*Work order:* Beginning with the first entry, print all the records exactly.

*** Block opens ***

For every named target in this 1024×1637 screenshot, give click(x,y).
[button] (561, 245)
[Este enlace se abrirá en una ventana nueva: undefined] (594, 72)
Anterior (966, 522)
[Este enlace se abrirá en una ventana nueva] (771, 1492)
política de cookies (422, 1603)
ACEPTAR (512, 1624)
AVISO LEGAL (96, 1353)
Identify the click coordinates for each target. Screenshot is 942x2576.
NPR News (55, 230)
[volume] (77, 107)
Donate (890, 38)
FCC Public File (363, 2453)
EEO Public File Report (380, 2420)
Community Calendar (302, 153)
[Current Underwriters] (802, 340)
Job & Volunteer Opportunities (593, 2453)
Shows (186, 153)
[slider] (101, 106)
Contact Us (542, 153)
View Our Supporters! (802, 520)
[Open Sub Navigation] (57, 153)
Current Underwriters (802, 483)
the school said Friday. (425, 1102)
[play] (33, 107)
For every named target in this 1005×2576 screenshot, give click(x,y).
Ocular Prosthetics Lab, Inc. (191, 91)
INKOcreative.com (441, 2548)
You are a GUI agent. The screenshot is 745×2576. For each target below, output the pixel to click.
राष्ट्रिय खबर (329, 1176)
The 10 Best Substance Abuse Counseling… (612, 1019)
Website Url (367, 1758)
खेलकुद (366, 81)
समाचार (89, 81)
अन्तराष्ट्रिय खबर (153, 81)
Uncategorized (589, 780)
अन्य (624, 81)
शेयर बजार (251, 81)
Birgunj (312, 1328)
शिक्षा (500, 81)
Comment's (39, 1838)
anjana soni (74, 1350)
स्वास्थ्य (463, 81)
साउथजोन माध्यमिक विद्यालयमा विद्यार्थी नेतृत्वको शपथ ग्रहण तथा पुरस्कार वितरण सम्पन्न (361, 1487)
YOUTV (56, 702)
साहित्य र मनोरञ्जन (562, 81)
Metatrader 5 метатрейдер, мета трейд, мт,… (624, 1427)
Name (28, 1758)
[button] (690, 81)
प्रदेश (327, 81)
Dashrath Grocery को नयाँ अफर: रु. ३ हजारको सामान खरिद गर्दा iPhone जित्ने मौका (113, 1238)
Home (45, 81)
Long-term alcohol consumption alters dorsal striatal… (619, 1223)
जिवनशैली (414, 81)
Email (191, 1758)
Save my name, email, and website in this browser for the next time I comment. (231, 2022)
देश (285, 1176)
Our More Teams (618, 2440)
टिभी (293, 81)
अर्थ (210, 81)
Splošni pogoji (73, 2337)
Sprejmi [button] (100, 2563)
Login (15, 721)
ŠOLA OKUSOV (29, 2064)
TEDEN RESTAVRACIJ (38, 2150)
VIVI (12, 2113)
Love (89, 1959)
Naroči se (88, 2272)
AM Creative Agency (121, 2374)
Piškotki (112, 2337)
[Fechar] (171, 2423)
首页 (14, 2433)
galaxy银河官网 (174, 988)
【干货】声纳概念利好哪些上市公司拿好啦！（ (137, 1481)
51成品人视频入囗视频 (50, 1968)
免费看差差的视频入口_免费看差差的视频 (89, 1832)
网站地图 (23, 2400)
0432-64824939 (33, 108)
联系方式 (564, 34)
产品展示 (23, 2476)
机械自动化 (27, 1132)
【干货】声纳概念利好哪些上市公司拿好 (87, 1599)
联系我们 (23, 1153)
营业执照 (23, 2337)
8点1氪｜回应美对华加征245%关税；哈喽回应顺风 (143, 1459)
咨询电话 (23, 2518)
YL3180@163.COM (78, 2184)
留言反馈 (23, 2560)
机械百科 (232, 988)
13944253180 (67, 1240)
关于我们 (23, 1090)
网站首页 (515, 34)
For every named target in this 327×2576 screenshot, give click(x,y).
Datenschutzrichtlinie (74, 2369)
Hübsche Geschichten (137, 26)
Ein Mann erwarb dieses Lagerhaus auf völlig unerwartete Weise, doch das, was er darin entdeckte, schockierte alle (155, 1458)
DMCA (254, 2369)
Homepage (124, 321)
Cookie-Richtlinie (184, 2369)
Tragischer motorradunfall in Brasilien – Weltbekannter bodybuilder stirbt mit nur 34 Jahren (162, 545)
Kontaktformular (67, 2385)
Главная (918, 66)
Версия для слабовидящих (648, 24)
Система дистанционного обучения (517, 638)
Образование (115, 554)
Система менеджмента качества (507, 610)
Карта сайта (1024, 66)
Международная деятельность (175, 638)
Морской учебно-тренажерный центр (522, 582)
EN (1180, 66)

*** Block closes ***

*Result:*
For every named target in this 1024×1637 screenshot, give click(x,y).
[button] (561, 245)
[Este enlace se abrirá en una ventana nueva: undefined] (594, 72)
Anterior (966, 522)
[Este enlace se abrirá en una ventana nueva] (771, 1492)
política de cookies (422, 1603)
ACEPTAR (512, 1624)
AVISO LEGAL (96, 1353)
Identify the click coordinates for each target. Screenshot is 942x2576.
NPR News (55, 230)
[volume] (77, 107)
Donate (890, 38)
FCC Public File (363, 2453)
EEO Public File Report (380, 2420)
Community Calendar (302, 153)
[Current Underwriters] (802, 340)
Job & Volunteer Opportunities (593, 2453)
Shows (186, 153)
[slider] (101, 106)
Contact Us (542, 153)
View Our Supporters! (802, 520)
[Open Sub Navigation] (57, 153)
Current Underwriters (802, 483)
the school said Friday. (425, 1102)
[play] (33, 107)
For every named target in this 1005×2576 screenshot, give click(x,y).
Ocular Prosthetics Lab, Inc. (191, 91)
INKOcreative.com (441, 2548)
You are a GUI agent. The screenshot is 745×2576. For each target below, output the pixel to click.
राष्ट्रिय खबर (329, 1176)
The 10 Best Substance Abuse Counseling… (612, 1019)
Website Url (367, 1758)
खेलकुद (366, 81)
समाचार (89, 81)
अन्तराष्ट्रिय खबर (153, 81)
Uncategorized (589, 780)
अन्य (624, 81)
शेयर बजार (251, 81)
Birgunj (312, 1328)
शिक्षा (500, 81)
Comment's (39, 1838)
anjana soni (74, 1350)
स्वास्थ्य (463, 81)
साउथजोन माध्यमिक विद्यालयमा विद्यार्थी नेतृत्वको शपथ ग्रहण तथा पुरस्कार वितरण सम्पन्न (361, 1487)
YOUTV (56, 702)
साहित्य र मनोरञ्जन (562, 81)
Metatrader 5 метатрейдер, мета трейд, мт,… (624, 1427)
Name (28, 1758)
[button] (690, 81)
प्रदेश (327, 81)
Dashrath Grocery को नयाँ अफर: रु. ३ हजारको सामान खरिद गर्दा iPhone जित्ने मौका (113, 1238)
Home (45, 81)
Long-term alcohol consumption alters dorsal striatal… (619, 1223)
जिवनशैली (414, 81)
Email (191, 1758)
Save my name, email, and website in this browser for the next time I comment. (231, 2022)
देश (285, 1176)
Our More Teams (618, 2440)
टिभी (293, 81)
अर्थ (210, 81)
Splošni pogoji (73, 2337)
Sprejmi [button] (100, 2563)
Login (15, 721)
ŠOLA OKUSOV (29, 2064)
TEDEN RESTAVRACIJ (38, 2150)
VIVI (12, 2113)
Love (89, 1959)
Naroči se (88, 2272)
AM Creative Agency (121, 2374)
Piškotki (112, 2337)
[Fechar] (171, 2423)
首页 (14, 2433)
galaxy银河官网 (174, 988)
【干货】声纳概念利好哪些上市公司拿好啦！（ (137, 1481)
51成品人视频入囗视频 (50, 1968)
免费看差差的视频入口_免费看差差的视频 (89, 1832)
网站地图 (23, 2400)
0432-64824939 (33, 108)
联系方式 (564, 34)
产品展示 (23, 2476)
机械自动化 (27, 1132)
【干货】声纳概念利好哪些上市公司拿好 (87, 1599)
联系我们 (23, 1153)
营业执照 (23, 2337)
8点1氪｜回应美对华加征245%关税；哈喽回应顺风 (143, 1459)
咨询电话 (23, 2518)
YL3180@163.COM (78, 2184)
留言反馈 (23, 2560)
机械百科 (232, 988)
13944253180 (67, 1240)
关于我们 (23, 1090)
网站首页 (515, 34)
For every named target in this 327×2576 screenshot, give click(x,y).
Datenschutzrichtlinie (74, 2369)
Hübsche Geschichten (137, 26)
Ein Mann erwarb dieses Lagerhaus auf völlig unerwartete Weise, doch das, was er darin entdeckte, schockierte alle (155, 1458)
DMCA (254, 2369)
Homepage (124, 321)
Cookie-Richtlinie (184, 2369)
Tragischer motorradunfall in Brasilien – Weltbekannter bodybuilder stirbt mit nur 34 Jahren (162, 545)
Kontaktformular (67, 2385)
Главная (918, 66)
Версия для слабовидящих (648, 24)
Система дистанционного обучения (517, 638)
Образование (115, 554)
Система менеджмента качества (507, 610)
Карта сайта (1024, 66)
Международная деятельность (175, 638)
Морской учебно-тренажерный центр (522, 582)
EN (1180, 66)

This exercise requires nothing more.